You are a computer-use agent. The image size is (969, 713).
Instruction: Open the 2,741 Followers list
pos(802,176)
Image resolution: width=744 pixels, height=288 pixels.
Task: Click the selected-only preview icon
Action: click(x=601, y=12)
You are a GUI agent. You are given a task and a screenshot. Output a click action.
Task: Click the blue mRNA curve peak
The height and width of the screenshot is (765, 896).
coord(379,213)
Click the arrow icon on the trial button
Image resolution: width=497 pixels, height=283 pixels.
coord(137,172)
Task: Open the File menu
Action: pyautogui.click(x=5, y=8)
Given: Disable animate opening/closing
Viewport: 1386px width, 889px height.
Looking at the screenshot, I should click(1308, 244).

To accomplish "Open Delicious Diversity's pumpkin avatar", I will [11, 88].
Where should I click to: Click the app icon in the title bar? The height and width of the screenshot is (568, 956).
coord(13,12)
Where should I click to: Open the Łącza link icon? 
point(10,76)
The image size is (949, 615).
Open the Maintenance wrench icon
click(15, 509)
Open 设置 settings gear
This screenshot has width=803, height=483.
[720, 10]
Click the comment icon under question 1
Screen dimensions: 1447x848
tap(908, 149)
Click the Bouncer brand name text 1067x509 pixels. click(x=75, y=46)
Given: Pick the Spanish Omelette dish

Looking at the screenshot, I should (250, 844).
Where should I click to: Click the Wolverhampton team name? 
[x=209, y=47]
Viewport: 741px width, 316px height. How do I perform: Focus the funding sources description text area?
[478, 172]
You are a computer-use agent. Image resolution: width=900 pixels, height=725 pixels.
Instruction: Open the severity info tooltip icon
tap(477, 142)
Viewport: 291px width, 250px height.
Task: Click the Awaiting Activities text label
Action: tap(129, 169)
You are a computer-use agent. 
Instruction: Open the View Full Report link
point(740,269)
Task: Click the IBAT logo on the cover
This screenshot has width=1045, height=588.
^^^^^^^^^^^^^^^^
◆ WHAT YOU HAVE TO DO: Copy out the records once more, exactly as they are written.

◆ SOLUTION FOR THIS TASK:
You are a computer-use agent. The image size is (969, 713).
Instruction: Open the 2,741 Followers list
pos(802,176)
Image resolution: width=744 pixels, height=288 pixels.
Task: Click the selected-only preview icon
Action: click(x=601, y=12)
You are a GUI agent. You are given a task and a screenshot. Output a click action.
Task: Click the blue mRNA curve peak
The height and width of the screenshot is (765, 896).
coord(379,213)
Click the arrow icon on the trial button
Image resolution: width=497 pixels, height=283 pixels.
coord(137,172)
Task: Open the File menu
Action: pyautogui.click(x=5, y=8)
Given: Disable animate opening/closing
Viewport: 1386px width, 889px height.
Looking at the screenshot, I should click(1308, 244).

To accomplish "Open Delicious Diversity's pumpkin avatar", I will [11, 88].
Where should I click to: Click the app icon in the title bar? The height and width of the screenshot is (568, 956).
coord(13,12)
Where should I click to: Open the Łącza link icon? 
point(10,76)
The image size is (949, 615).
Open the Maintenance wrench icon
click(15, 509)
Open 设置 settings gear
This screenshot has width=803, height=483.
[720, 10]
Click the comment icon under question 1
Screen dimensions: 1447x848
tap(908, 149)
Click the Bouncer brand name text 1067x509 pixels. click(x=75, y=46)
Given: Pick the Spanish Omelette dish

Looking at the screenshot, I should (250, 844).
Where should I click to: Click the Wolverhampton team name? 
[x=209, y=47]
Viewport: 741px width, 316px height. How do I perform: Focus the funding sources description text area?
[478, 172]
You are a computer-use agent. Image resolution: width=900 pixels, height=725 pixels.
Instruction: Open the severity info tooltip icon
tap(477, 142)
Viewport: 291px width, 250px height.
Task: Click the Awaiting Activities text label
Action: tap(129, 169)
You are a computer-use agent. 
Instruction: Open the View Full Report link
point(740,269)
Task: Click the IBAT logo on the cover
This screenshot has width=1045, height=588.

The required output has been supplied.